Healthcare organizations receive a vast amount of data from various channels like new patient forms, handwritten notes, faxes, medical claim forms, X-rays and prescription notes in a variety of formats. All of them exemplify the challenges of managing unstructured data and making the data useful in adjacent systems. There is no magic “AI wand” that will correct the ingestion of data. Hence the modern capture software is important that can correct and perfect data as it comes into the organization, enable document classification and automate data extraction. Healthcare organizations can climb five levels to achieving AI with capture combined with RPA:
- The orchestration of basic repetitive tasks: For example, the data is automatically populated into the system instead of an administrator manually inputting data from the patient information form.
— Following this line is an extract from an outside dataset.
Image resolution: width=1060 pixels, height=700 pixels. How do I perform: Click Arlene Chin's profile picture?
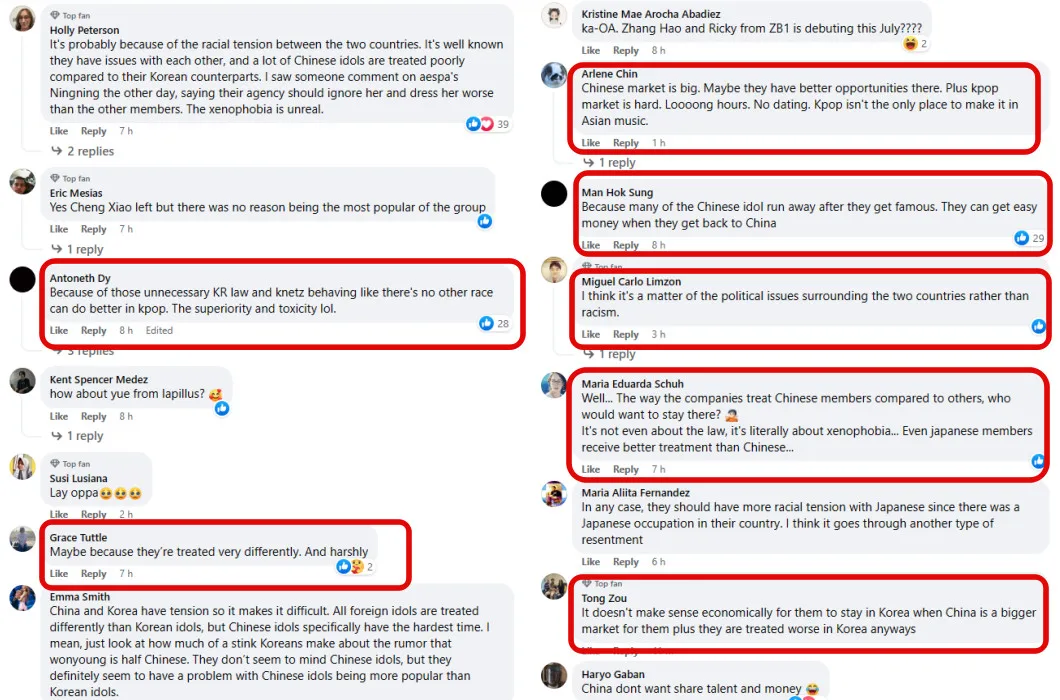pos(554,75)
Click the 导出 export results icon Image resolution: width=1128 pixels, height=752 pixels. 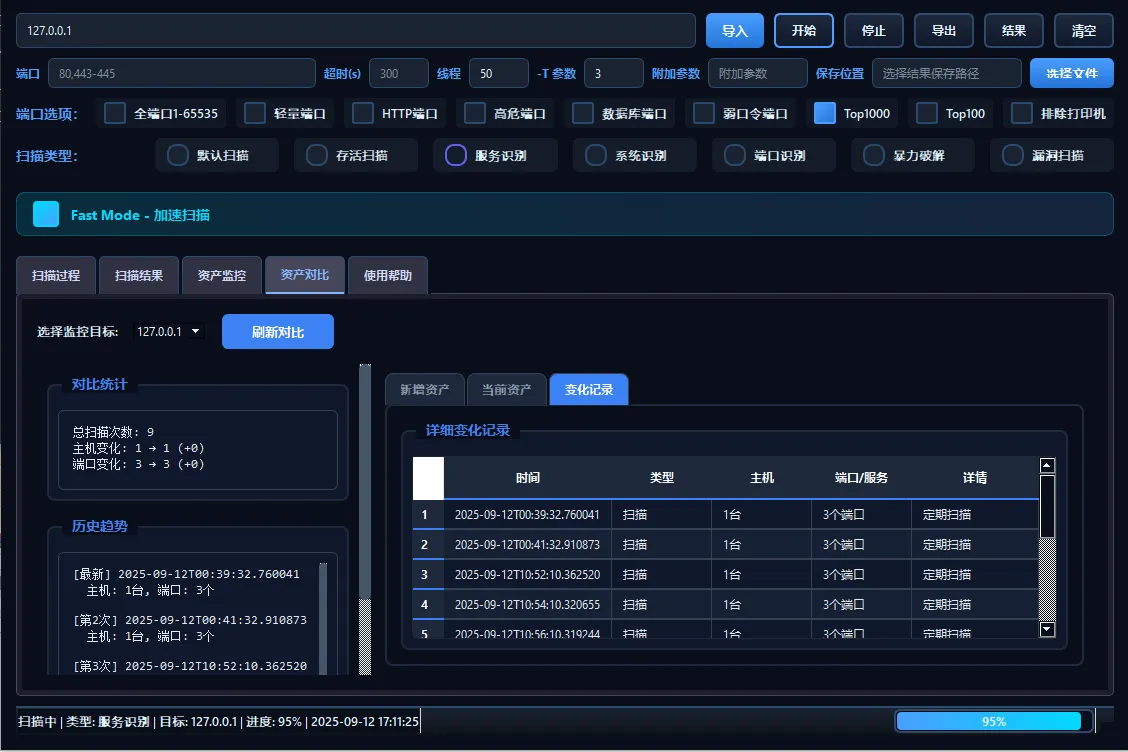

- The extraction of metadata from forms: This means ensuring the information provided by patients in their onboarding process as a new patient is captured, validated, and entered in the electronic medical records system. Also, they should be accurately processed in claims processing.
- The inclusion of unstructured content: By unstructured content, we mean correspondence, explanation of benefits, previously inputted worker’s compensation, X-ray and prescription information included within appropriate forms for processing.
- The learning of human interaction with RPA robots and the eventual recommendation and automation of action: Automatic treatment plans and referrals to specialists based on a diagnosis, triggering a warning for prescription allergies and exceptions in claims processing.
- Better understanding of the impact automation has on a patient and within an organization: Based on patient-generated data, healthcare organizations can customize services and offer social community support through partnerships to coordinate care. They can also obtain process intelligence to know the real-time status of patient tracking, claims processing and operational efficiency.